A decir verdad, era muy difícil, mientras crujía la panza, ver llegar a mi papá de la playa, con los pelos al viento todo contento con un hueso abajo del brazo. Aunque no dejaba de ser su trabajo.

Pero como no podía ser de otra manera, en medio de la crisis, la tragicomedia nos volvió a atravesar.

Un día llegó el Dim todo contento, del museo, y nos contó que había ido un contingente de yankees fascinados con la colección de fósiles.

Mi papá no hablaba inglés, pero mi mamá lo hablaba a la perfección.

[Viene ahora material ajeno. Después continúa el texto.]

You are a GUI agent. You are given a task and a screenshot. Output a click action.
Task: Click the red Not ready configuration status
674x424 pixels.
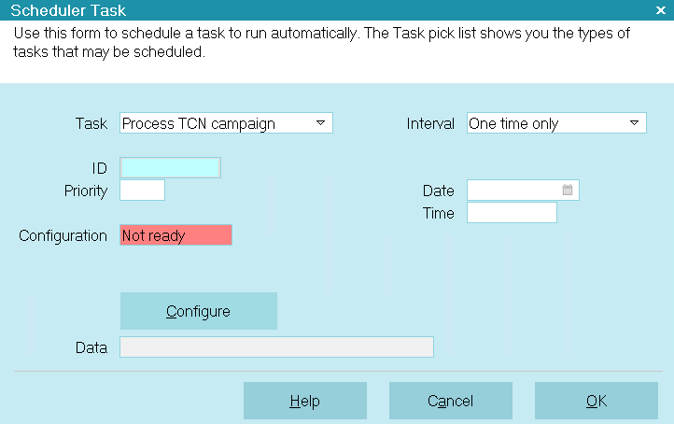pyautogui.click(x=176, y=234)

Entonces, el Dim invitó a los yankees a casa, para mostrarles los fósiles que aún estaban en preparación y, de paso, que mamá les hiciera de traductora.

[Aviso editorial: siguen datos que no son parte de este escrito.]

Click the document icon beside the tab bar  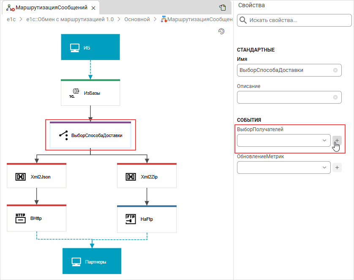click(223, 8)
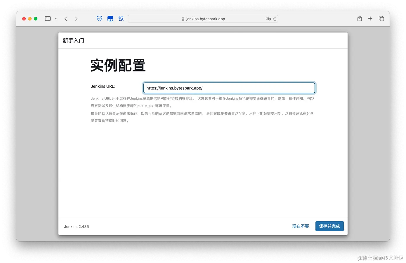Click the 保存并完成 button
Image resolution: width=406 pixels, height=263 pixels.
[329, 226]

Cuando vinieron, mamá entabló inmediatamente conversación mientras que el Dim desparramaba en la mesa, orgulloso, sus cascotes.

Para empezar, los yankees no eran yankees, eran canadienses.

Un silencio de los que aturden se generó en un momento.

Mamá le dijo a papá: Dim, estos tipos lo que quieren es comprarte los fósiles, dicen que les pongas precio.

Como a un nene al que le quieren sacar la bicicleta, papá empezó a abrazarse a sus cascotes diciendo que nada de lo que estaba ahí estaba en venta.

Los yankees que no eran yankees tiraban dólares arriba de la mesa y mientras que mamá tenía los ojitos iluminados el Dim estaba cada vez más indignado.

Mi mamá intentó hacerle entender a papá que un par de huesos nos salvaban la vida por un par de años, pero lejísimo estuvo de convencerlo.

– Los fósiles no son míos, son del museo, y el museo es de cada persona de Monte Hermoso, y aparte, todo lo que me están pidiendo es ilegal, sentenció.

Los yankees que no eran yankees se fueron con los bolsillos llenos de dólares.

El Dim se quedó con sus huesos.

Y mi mamá se fue, con la plata que le dieron después de vender el Mehari, que para mi papá era un símbolo, mostrando todo su enojo.

Muchos años pasaron.

Una vida.

Pero lo que más me impactó fue que, hace solo unos meses, unos días antes de morir mi mamá me dijo: tu papá nunca entendió que estuvimos a un par de huesos de comer perdices.

Hagamos todo lo que esté a nuestro alcance para que esta crisis que nos atraviesa ahora, rompa lo menos posible.